§ **What the task requires**
If a line in the records below contains "agent", copy that line.

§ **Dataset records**

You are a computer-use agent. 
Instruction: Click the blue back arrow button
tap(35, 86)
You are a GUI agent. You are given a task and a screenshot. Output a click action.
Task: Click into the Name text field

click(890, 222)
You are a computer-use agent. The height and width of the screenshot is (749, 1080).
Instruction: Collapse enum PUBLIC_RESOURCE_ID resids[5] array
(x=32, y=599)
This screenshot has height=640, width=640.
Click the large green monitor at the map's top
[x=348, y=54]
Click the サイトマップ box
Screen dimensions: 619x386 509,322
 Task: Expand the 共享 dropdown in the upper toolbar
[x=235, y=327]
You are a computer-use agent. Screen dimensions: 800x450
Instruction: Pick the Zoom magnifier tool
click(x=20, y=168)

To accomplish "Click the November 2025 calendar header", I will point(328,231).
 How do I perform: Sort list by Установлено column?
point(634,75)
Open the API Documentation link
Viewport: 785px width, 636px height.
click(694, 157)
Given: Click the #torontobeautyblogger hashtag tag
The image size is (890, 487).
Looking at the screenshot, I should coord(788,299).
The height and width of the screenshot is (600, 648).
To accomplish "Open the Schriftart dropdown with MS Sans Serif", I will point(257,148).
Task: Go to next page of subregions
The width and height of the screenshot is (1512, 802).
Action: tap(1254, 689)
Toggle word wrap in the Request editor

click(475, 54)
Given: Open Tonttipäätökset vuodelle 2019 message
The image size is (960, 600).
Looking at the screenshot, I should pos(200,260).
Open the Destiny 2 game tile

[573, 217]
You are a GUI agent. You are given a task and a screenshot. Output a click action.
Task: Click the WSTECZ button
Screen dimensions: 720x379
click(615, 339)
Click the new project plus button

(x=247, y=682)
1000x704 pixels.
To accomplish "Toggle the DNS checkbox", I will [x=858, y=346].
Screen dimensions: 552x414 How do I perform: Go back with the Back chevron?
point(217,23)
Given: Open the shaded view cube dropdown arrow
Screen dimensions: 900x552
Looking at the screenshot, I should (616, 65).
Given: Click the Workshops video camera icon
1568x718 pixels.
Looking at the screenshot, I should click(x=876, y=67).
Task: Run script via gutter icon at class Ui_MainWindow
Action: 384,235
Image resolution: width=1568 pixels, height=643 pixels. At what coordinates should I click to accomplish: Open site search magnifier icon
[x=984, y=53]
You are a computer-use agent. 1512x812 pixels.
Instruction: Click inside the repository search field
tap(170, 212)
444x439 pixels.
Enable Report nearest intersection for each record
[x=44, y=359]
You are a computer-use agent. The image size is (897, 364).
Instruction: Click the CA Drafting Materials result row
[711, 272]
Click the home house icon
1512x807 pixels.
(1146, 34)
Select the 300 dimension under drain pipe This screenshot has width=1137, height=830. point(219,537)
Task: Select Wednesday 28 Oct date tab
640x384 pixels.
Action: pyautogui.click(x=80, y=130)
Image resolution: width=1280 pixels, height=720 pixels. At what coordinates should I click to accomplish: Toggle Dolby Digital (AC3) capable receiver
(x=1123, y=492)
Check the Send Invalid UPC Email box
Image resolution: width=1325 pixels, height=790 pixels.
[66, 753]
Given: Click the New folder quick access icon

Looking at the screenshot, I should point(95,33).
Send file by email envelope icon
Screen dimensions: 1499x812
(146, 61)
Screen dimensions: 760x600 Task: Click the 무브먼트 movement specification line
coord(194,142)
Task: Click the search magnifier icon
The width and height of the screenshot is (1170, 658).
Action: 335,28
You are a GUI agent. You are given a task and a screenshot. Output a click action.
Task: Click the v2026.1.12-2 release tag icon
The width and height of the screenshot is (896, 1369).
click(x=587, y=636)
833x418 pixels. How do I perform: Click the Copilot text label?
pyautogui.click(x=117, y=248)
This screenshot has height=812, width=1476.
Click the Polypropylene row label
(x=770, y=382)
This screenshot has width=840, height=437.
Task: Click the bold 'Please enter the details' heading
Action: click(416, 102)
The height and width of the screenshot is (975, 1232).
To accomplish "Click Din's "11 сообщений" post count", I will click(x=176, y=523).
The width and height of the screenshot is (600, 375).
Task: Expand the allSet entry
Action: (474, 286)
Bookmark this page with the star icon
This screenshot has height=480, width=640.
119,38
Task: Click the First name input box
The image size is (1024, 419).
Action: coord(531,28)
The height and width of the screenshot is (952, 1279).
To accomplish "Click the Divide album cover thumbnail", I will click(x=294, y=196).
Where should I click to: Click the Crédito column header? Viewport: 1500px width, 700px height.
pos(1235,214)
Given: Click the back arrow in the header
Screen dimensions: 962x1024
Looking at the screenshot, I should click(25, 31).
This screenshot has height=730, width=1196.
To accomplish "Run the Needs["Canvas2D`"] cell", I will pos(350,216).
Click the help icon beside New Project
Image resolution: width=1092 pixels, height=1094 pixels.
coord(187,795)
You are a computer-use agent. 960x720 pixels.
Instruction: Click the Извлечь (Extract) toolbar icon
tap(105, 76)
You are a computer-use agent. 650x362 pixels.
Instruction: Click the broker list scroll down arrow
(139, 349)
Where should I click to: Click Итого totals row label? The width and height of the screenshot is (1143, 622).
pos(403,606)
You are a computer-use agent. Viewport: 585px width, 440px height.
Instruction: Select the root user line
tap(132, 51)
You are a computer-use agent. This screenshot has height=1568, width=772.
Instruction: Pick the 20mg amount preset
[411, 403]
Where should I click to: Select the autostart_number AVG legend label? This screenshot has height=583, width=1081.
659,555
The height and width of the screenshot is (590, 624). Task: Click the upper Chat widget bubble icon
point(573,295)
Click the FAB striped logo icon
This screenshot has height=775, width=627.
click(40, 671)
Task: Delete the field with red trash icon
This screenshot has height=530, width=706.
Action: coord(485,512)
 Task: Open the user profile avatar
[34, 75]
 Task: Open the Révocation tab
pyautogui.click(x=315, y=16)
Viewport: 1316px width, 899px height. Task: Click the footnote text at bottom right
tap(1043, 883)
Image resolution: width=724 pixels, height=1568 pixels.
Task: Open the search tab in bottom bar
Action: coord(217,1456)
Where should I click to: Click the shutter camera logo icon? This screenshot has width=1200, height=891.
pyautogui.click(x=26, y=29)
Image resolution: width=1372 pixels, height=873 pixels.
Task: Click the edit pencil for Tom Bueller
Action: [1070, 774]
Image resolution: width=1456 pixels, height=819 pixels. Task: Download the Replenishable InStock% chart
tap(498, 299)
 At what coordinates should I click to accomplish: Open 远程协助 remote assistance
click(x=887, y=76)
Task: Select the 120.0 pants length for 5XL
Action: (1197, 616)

§ **Solution for this task**
You are a computer-use agent. 
You are a GUI agent. You are given a task and a screenshot. Output a click action.
You are a computer-use agent. The height and width of the screenshot is (749, 1080).
You are a computer-use agent. Screen dimensions: 800x450
You are a GUI agent. You are given a task and a screenshot. Output a click action.
You are a computer-use agent. 1512x812 pixels.
You are a computer-use agent. The image size is (897, 364).
You are a GUI agent. You are given a task and a screenshot. Output a click action.
You are a computer-use agent. 960x720 pixels.
You are a computer-use agent. 650x362 pixels.
You are a computer-use agent. Viewport: 585px width, 440px height.
You are a computer-use agent. This screenshot has height=1568, width=772.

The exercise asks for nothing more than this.